Mitsuye Nimura, who was called Mitzi, was born on Jan. 1, 1923, in California to Tomizo and Miyono Nimura. Her father farmed, mostly as a sharecropper, until the war. Initially, after the attack on Pearl Harbor in December 1941, first generation Japanese-Americans, like her father, were evacuated from the West Coast and interned.

“They came and took Dad and, of course, I went running,” Mrs. Tanamachi told The Institute of Texan Cultures in 1979. “I ran out to the field and hid on top of a tree.”

Curfews and travel restrictions were placed on the rest of her family and other Japanese-Americans in California. In May 1942, they were uprooted from their farm in Holtville and arrived in the Poston Relocation Center in isolated southwestern Arizona, a few miles from the Colorado River and the largest of 10 such camps operated by the War Relocation Authority.

At the camp, she met Tom Tanamachi, whose family had been relocated from a celery farm in California; they married in March 1945. She had an artistic bent and, just out of high school, took lessons in drafting and pattern-making.

Released in September 1945, they eventually settled in Texas, where they also cared for their surviving parents “just like the old country,” she said.

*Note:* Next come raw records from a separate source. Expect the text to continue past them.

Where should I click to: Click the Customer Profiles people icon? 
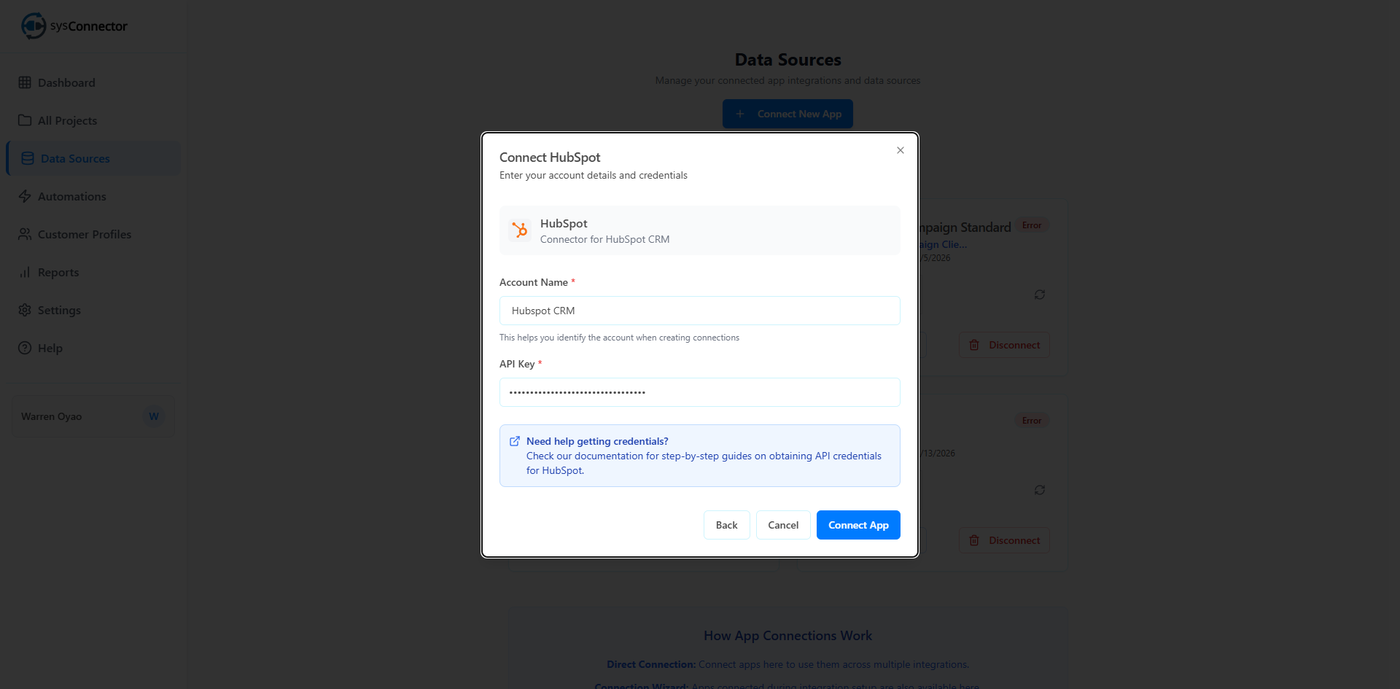(x=25, y=235)
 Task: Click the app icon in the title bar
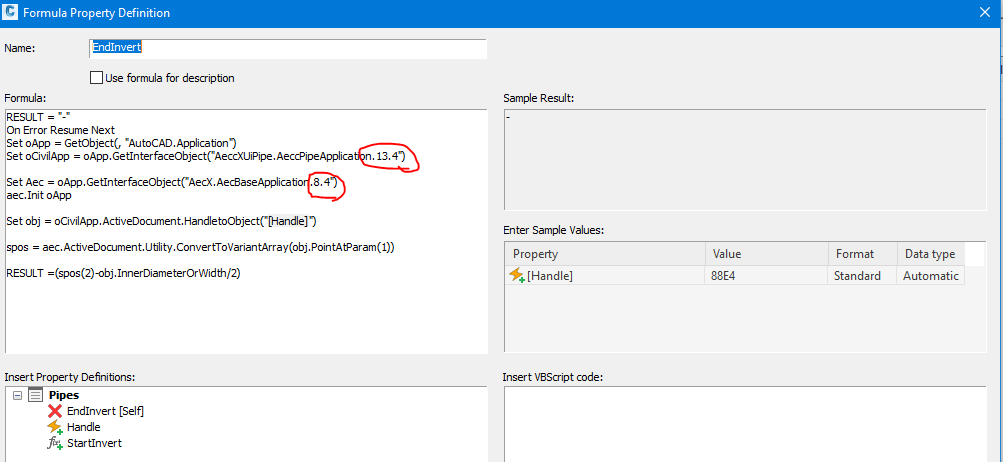pyautogui.click(x=11, y=13)
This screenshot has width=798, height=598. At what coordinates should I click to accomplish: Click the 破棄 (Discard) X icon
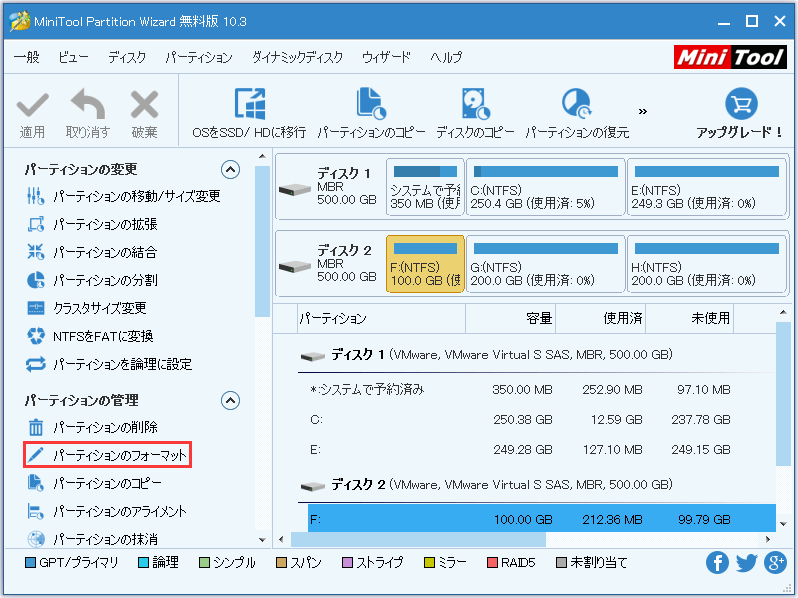[144, 104]
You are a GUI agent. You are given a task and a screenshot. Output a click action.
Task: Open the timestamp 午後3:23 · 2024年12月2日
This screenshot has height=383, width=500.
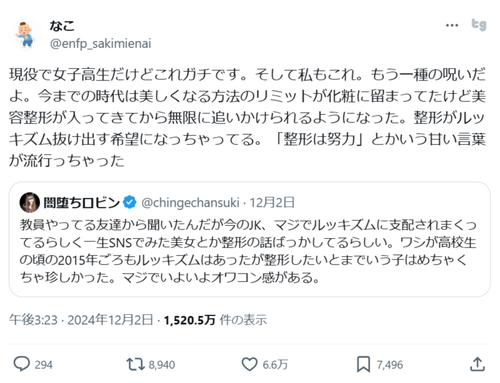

Being confined to the camp and subjected to racial slurs took its toll, she recalled, especially on her brother Saburo Nimura, who survives her along with three sons, Cary, Art and Rodney Tanamachi; five grandchildren, two step-grandchildren; four great-grandchildren and five step-great-grandchildren.

“Being oppressed is all right,” she said, “but depressed is very bad.”

She remained upbeat, even toward the end of her life when her memory failed. “My knees are great,” she would say. She encouraged her children, grandchildren and great-grandchildren “to aim high and to ‘Go for broke,’” the family said in an obituary.

Among her great-grandchildren is Dana Tanamachi, a 35-year-old Texas-born and Brooklyn-based artist whose stylized “Thank You” stamp was released by the United States Postal Service in August.

Recalling a tiny parasol that her great-grandmother crafted from cigarette wrappers in the Arizona camp, Dana Tanamachi said in an interview with Rafu Shimpo, the Los Angeles Japanese Daily News, “I think I got my creativity from her.”

“I’m a little sad she didn’t get to see the release of the stamp,” Ms. Tanamachi said. “To me, it’s just another way to honor her and say ‘Thank you,’ literally.”